#### DOCUMENT EXCERPT
§

Fra Giovanni Guidotti had the Church of Tau built in around the first half of the 14th century and then donated it to the Regular Canons of St. Anthony Abbot or Tau, who went by this name because their mantles were decorated with a “T” in blue enamel.

The church was deconsecrated and divided into flats when the order ceased to exist in 1787. The interior, built on a single nave and decorated with frescoes, was then divided into three floors. The construction of the ceilings and partition walls, as well as the opening of new windows, damaged the frescoes and produced a great many “lacerations” in the walls. In spite of this, the restoration of the church, started in 1962, managed to recover much of the most important cycle of Gothic frescoes, dating from the 14th century, in the city.

§

#### RECORDS PROVIDED
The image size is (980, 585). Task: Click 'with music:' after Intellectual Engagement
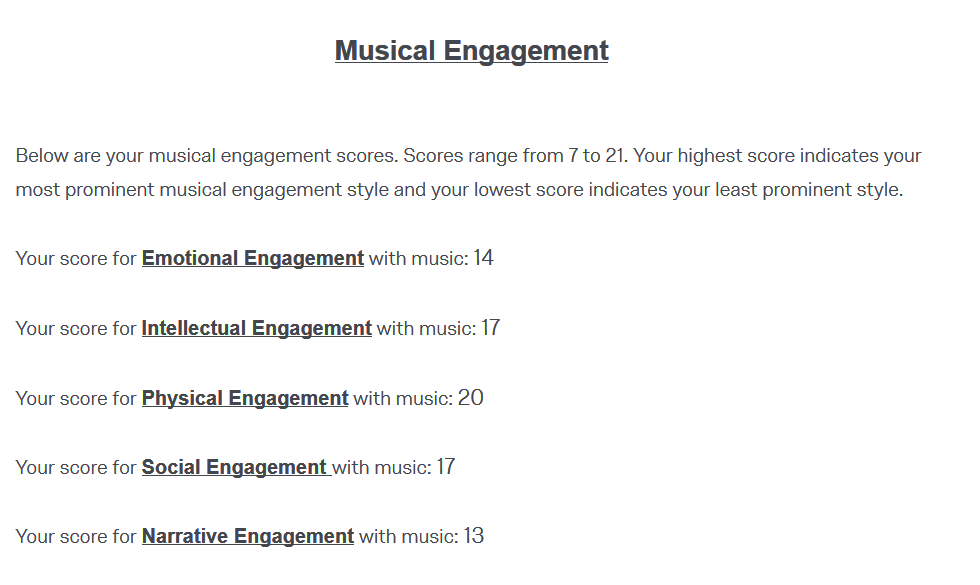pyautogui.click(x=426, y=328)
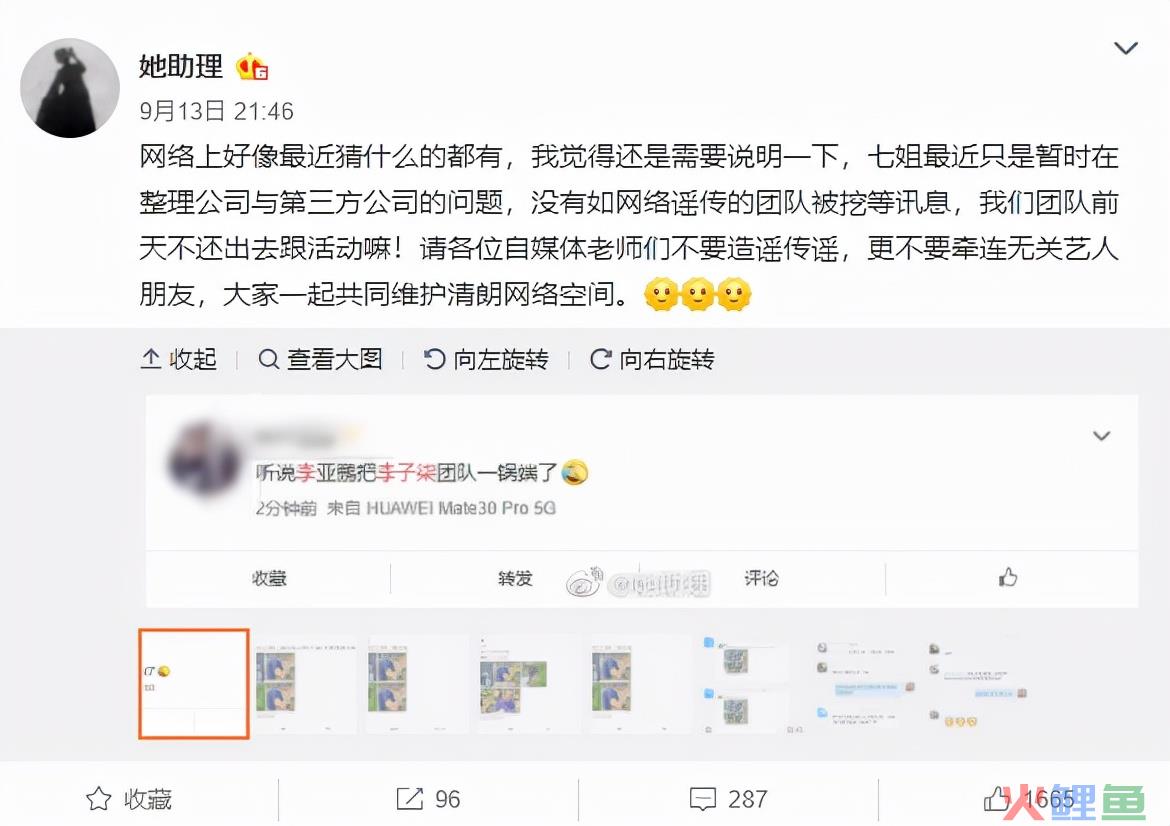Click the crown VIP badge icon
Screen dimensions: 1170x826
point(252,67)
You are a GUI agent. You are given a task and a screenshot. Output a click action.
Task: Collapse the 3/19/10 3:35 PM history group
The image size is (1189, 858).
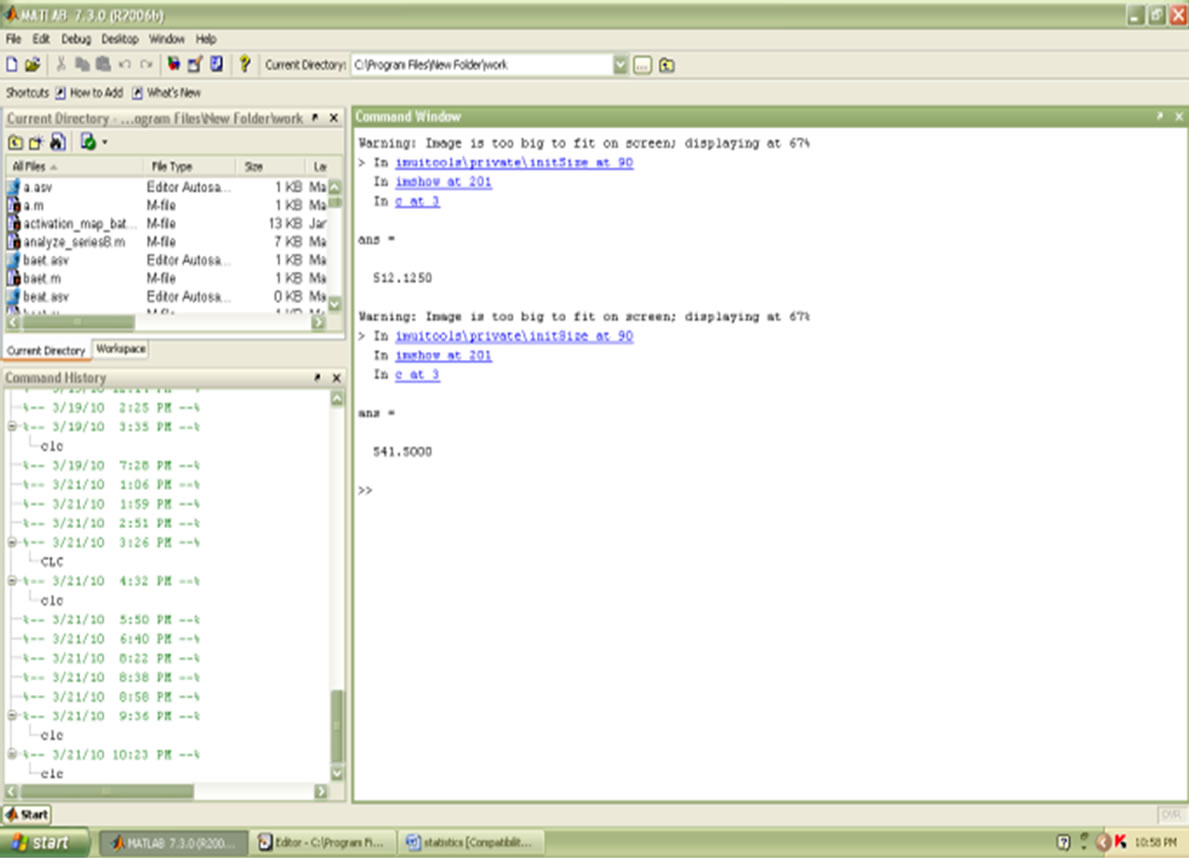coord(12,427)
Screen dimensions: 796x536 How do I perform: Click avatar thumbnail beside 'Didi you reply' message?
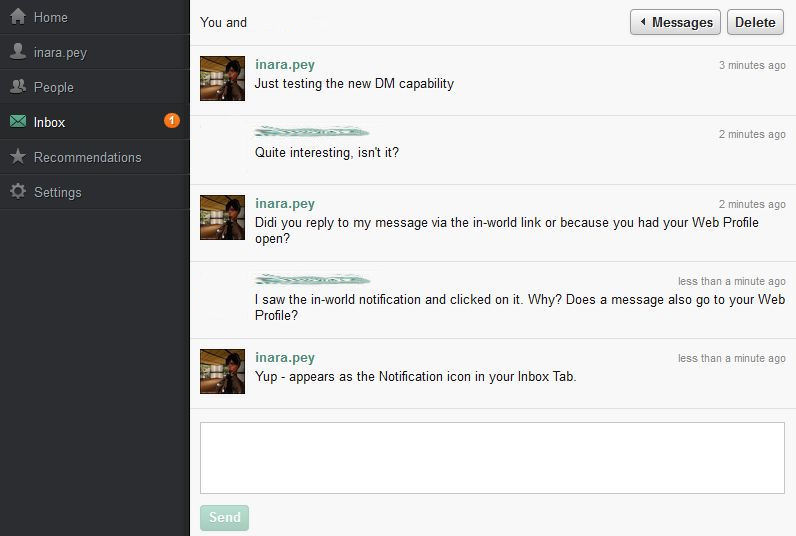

§

#### SET OF TASKS
A: Answer these about the passage on the Church of Tau, one line each:
(i) What was on the mantles of the Regular Canons of St. Anthony Abbot?
(ii) In what year did their order cease to exist?
(iii) In what year did the church's restoration begin?
B: Write the next part of the Church of Tau text, carrying on after its last sentence.

#### ANSWERS BY ITEM
A:
(i) A "T" in blue enamel.
(ii) 1787.
(iii) 1962.

B:
The frescoes, in three superimposed sequences in the lateral fascias, were carried out by Niccolò di Tommaso and other assistants from Pistoia and illustrate the Stories from the Old and the New Testaments and the life of St. Anthony Abbot. Each of the twelve spandrels forming the roof of the church is instead dedicated to an episode from the Genesis, the Creation of Heaven and Earth and the Giants. The detailed iconographic painting is carried out with great clarity and simplicity in order to make it easier for the congregation to understand the aims behind the work of the Order. The exterior of the church, only visible on three sides, is formed of three rectangular bays, divided by large pointed arches and covered with strongly pronounced pointed cross vaults. The stone facing is the only example of its kind in the city.

After the restoration carried out on a project by Architect Bruno Sacchi in 2008, the Church of Tau was used to display some of the great bronzes by Marino Marini, without losing any of the suggestive atmosphere created by the 14th century frescoes that decorate the chapel. The monumental sculptures have been installed on specially made bases designed to set them off at their best, while bearing in mind the limits of the space and the light. The Church of Tau was also restored around a design that enables it to host special events and initiatives linked to the life of the Museum; this solution makes it possible to enjoy an even better visibility of the Church itself, which is a very important historical and artistic monument.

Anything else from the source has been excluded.